Each "machine" is an IPNS link. The person who possesses the keys corresponding to that link can update the link. When they're online, they connect to a pubsub channel; people who want to write send messages there, and the owner's daemon automatically accepts (valid) messages, puts them on IPFS, and updates the pointer. The new data on IPFS contains what was added, plus a pointer to the previous IPFS data; thus, you're always prepending to a list.

The person with the key has to be trusted - though they can't forge messages (they're signed), then can remove messages.

Usually when you collaborate, there are people you trust - traditionally these are called maintainers. We have thought of a system to allow multiple keys to exist, and the project being in some sense the "sum" of these keys. The idea is that, instead of having a single IPNS link, you have as many as there are maintainers. Then maintainers update their IPNS link either by receiving new pubsub messages or, when they go online, by resolving the IPNS of the other maintainers. If IPNS links don't diverge in histories, then you keep getting the longest one. If they ever do, you can try merging (with some sort of arbitrary ordering over keys to determine what side to merge from). If that fails, prompt whomever first notices that failure for merge conflict resolution. If you're careful, this should happen relatively rarely if people are online when accepting patches (at least when we've got near-instantaneous IPNS updates).
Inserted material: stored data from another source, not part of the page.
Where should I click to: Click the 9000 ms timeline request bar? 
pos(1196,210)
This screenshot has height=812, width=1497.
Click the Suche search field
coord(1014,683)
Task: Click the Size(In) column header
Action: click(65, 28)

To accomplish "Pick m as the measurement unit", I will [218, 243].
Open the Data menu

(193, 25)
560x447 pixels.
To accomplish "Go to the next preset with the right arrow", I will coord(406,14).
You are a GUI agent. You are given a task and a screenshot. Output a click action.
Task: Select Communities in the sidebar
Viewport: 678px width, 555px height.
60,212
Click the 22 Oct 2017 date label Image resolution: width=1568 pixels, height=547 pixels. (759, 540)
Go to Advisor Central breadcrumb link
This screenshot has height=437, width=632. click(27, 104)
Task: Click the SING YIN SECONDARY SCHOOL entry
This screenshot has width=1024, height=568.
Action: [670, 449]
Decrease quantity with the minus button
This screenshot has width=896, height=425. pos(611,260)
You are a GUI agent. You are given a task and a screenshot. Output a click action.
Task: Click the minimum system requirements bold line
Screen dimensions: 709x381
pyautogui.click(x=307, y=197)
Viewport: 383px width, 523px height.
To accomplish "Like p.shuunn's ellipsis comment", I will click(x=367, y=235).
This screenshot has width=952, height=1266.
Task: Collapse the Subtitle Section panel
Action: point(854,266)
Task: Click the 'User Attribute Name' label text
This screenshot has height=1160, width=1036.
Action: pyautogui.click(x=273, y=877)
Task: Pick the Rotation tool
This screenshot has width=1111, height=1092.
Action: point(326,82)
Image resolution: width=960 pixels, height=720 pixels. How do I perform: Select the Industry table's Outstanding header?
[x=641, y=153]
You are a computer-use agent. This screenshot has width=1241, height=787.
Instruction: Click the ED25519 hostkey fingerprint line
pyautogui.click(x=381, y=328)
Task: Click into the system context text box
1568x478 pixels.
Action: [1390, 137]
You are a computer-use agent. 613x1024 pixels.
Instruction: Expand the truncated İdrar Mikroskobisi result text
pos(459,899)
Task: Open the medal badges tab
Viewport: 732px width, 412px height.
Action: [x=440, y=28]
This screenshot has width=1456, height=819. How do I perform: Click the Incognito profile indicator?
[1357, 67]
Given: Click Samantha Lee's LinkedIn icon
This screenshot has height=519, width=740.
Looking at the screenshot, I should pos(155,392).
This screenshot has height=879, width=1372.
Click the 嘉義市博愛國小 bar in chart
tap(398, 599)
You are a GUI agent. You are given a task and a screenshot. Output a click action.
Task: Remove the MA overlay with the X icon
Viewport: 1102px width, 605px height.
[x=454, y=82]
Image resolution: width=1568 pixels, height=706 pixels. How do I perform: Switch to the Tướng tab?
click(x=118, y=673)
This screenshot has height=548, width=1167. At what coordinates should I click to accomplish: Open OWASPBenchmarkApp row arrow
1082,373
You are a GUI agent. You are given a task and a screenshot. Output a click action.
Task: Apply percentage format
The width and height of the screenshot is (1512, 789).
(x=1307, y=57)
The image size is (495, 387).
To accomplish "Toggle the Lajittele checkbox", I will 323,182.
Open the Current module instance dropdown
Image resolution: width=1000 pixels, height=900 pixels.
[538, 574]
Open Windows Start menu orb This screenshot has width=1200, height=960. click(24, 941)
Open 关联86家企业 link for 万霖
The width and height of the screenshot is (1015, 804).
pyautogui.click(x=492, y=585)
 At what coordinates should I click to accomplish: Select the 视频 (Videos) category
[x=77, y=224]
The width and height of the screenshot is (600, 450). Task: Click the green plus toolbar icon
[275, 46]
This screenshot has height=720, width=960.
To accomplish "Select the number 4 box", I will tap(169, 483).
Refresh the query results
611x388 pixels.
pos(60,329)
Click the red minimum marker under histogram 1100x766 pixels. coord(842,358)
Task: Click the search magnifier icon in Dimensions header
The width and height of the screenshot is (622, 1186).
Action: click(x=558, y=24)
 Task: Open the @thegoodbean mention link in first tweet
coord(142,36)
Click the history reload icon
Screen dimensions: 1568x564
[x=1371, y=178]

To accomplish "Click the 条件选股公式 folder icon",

Having multiple maintainers/owners to a project ameliorates the "offline writes" problem, but it doesn't solve it. To make sure contributors (non-owners/maintainers) can write and go offline, one option is to have other computers in the network that can temporarily store the data - a federated message queue like ActivityPub, or just nodes that hold messages they see on pubsub channels and try delivering them periodically. @jameshaydon has a more sophisticated idea here, so he can maybe chime in.